___ EXCERPT ___

Shame is to bring a past situation into the present, applying a standard to it you do not meet, which creates an internal conflict that is felt and expressed as shame.

4/4/2020 7:35a.m.

Sitting outside, bundled up because it’s cold.  Sun’s up over the ridge. Sipping my coffee, tuning in.

I wanted to maybe talk about “shame,” about being ashamed.  The other day I did something, where I was in the legal right, but I could have been “the greater man” and given in. And now I somewhat feel ashamed over it.

What I am getting here, though, is this:  “there is nothing wrong with standing your ground.”

How can that be, in a world where all is the same [ and ultimately one]?

The Club: We are here.  That is not the issue. You, as humans, do live in a word of separation. In this case, giving in, would it have lessened the separation?

Hmm, there would have been less conflict, or turmoil.

If you had given in, then you may gotten mad that you had given in and that you would have been further late.  So there was to be turmoil one way or another.  You were already in a bad mindset. And there would have been frustration one way or another.

At this moment, you were not ready to “just eat it,” or let it go.

Correct. I would have gotten p.o.ed that I let it go.

So you just transferred that into the external. And since external and internal are really just one – it’s all the same.

So we went from [talking about] feeling ashamed to conflict !?

Feeling ashamed is also a conflict.  You are conflicted about an action you did and how you think you should have acted.  Now there is a tension.
Here, you hold up some standard over your action that you ultimately did not meet and thus feel ashamed.

So feeling ashamed is ultimately psychological conflict.  

The same with rage, anger and so on.  Only, they are often more in the present: the situation right now is not as “it should be” and you get angry.  With shame, the situation is in the past.

It is really a judgment call, the opposite of feeling proud about a past action.
[Added later: And do you feel bad about feeling proud? No. Yet the mechanism, assigning judgment, is the same.]

So if you want to talk about shame, it is really about making judgments of some (past) thing or action.

No matter, it [shame] is a conflict, or turmoil – from the past, or about the pat – brought into the present.

So really, to resolve this shame, is to resolve a conflict or turmoil.

Now, look up these words.

[Doing so.  Not all too much help, results are shown below the text ]

Well, not much help here.  It basically all expresses how we feel at those moments.  Conflict, thus, is to beat or strike, thereby to be in opposition.  One side tries to beat the other into submission or nothingness.

___

PROBLEM DESCRIPTION
Revise the passage on shame from "Shame is to" to "and ultimately one]?", putting "tea" wherever "coffee" appears.

___ RECORDED INFORMATION ___

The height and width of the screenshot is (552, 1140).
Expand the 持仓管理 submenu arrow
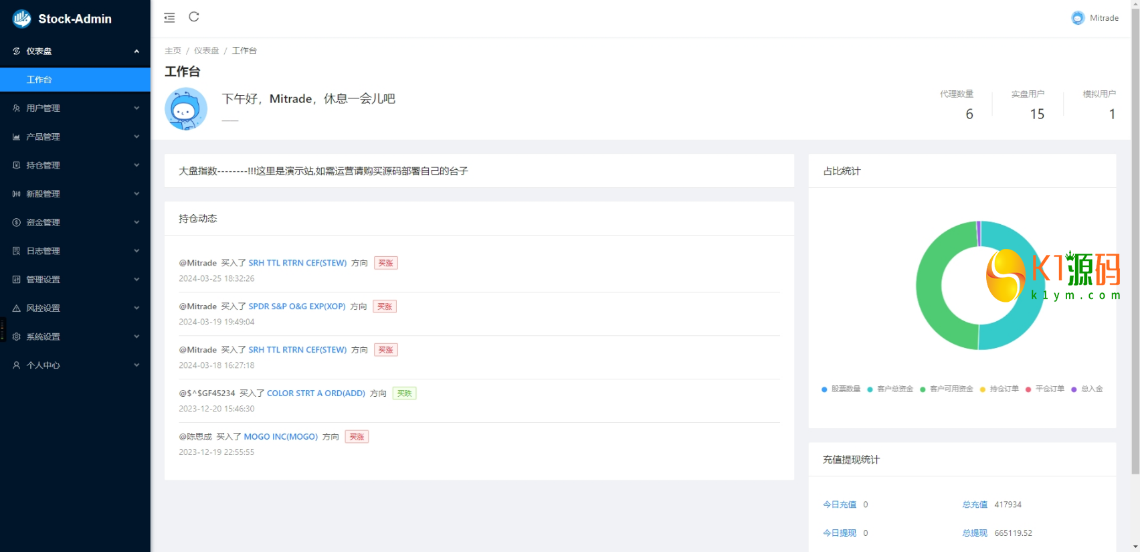136,165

___

RESULT OF THE EXERCISE
Shame is to bring a past situation into the present, applying a standard to it you do not meet, which creates an internal conflict that is felt and expressed as shame.

4/4/2020 7:35a.m.

Sitting outside, bundled up because it’s cold.  Sun’s up over the ridge. Sipping my tea, tuning in.

I wanted to maybe talk about “shame,” about being ashamed.  The other day I did something, where I was in the legal right, but I could have been “the greater man” and given in. And now I somewhat feel ashamed over it.

What I am getting here, though, is this:  “there is nothing wrong with standing your ground.”

How can that be, in a world where all is the same [ and ultimately one]?